Personal information
- Full name: Marc Roberts
- Date of birth: 26 July 1990 (age 35)
- Place of birth: Barnsley, England
- Height: 6 ft 4 in (1.93 m)
- Position: Defender

Team information
- Current team: Barnsley
- Number: 4

Senior career*
- Years: Team / Apps / (Gls)
- 2008–2011: Wakefield
- 2011–2013: Worksop Town
- 2012–2013: → Buxton (loan)
- 2013: Buxton / 0 / (0)
- 2013–2015: FC Halifax Town / 89 / (9)
- 2015–2017: Barnsley / 72 / (5)
- 2017–2024: Birmingham City / 186 / (7)
- 2024–: Barnsley / 46 / (3)

International career
- 2014–2015: England C / 4 / (0)

= Marc Roberts (footballer) =

English footballer

Marc Roberts (born 26 July 1990) is an English professional footballer who plays as a defender for club Barnsley.

Roberts began his career in non-league football, with Wakefield, Worksop Town, Buxton and FC Halifax Town, and was capped for England C, the team that represents England at semi-professional level. He joined League One club Barnsley in 2015, helped them gain promotion to the Championship, and captained the team. He signed for Birmingham in July 2017, and was released seven years later.

==Life and career==
Roberts was born in Barnsley, South Yorkshire, and raised in Penistone, where he attended Penistone Grammar School. He played football for Barnsley Boys and for Barnsley College, and as a 17-year-old was offered a trial with Barnsley F.C. but a broken ankle prevented his taking part.

Roberts began his senior football career with Wakefield of the Northern Premier League Division One North in 2008. After 17 first-team appearances, he had a trial with then Championship club Crystal Palace, on the recommendation of Wakefield manager Ronnie Glavin. No deal ensued, and Roberts returned to Wakefield to complete a season in which he won the Directors' Player of the Season award. In 2009–10, he won both Players' and Supporters' Player of the Season awards. In both campaigns, he won more man-of-the-match awards than any other Wakefield player. In 2011, he moved up a division, signing for Worksop Town.

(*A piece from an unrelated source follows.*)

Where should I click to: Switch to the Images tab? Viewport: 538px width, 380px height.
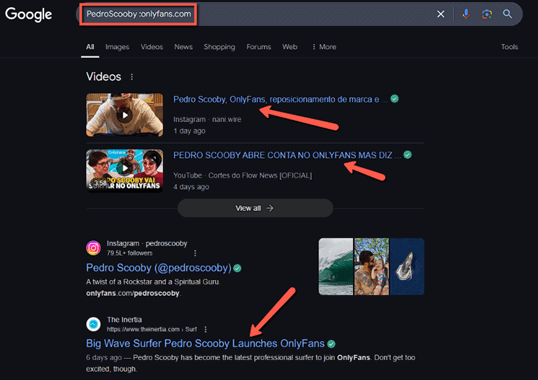(x=117, y=47)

A few weeks into the season, manager Martin McIntosh was sacked; he took over at another Premier Division club, Buxton, in February 2012, and promptly took Roberts on loan. Roberts played his part in Buxton avoiding relegation, and returned to Worksop where he appeared on the winning side in the Sheffield Senior Cup final. For 2012–13, Worksop's manager felt he had better defensive lineups without Roberts, who was keen to play regularly, so he was allowed to rejoin Buxton on loan for the season. He took his statistics to 5 goals from 65 appearances in all competitions, and was named Buxton's Player of the Year and Players' Player of the Year, as well as gaining selection for the Northern Premier League Premier Division Team of the Year. Roberts signed a permanent contract with Buxton in June 2013; although his Worksop contract had expired, a development fee was payable because of his age.

A month later, Roberts moved to FC Halifax Town, newly promoted to the Conference Premier.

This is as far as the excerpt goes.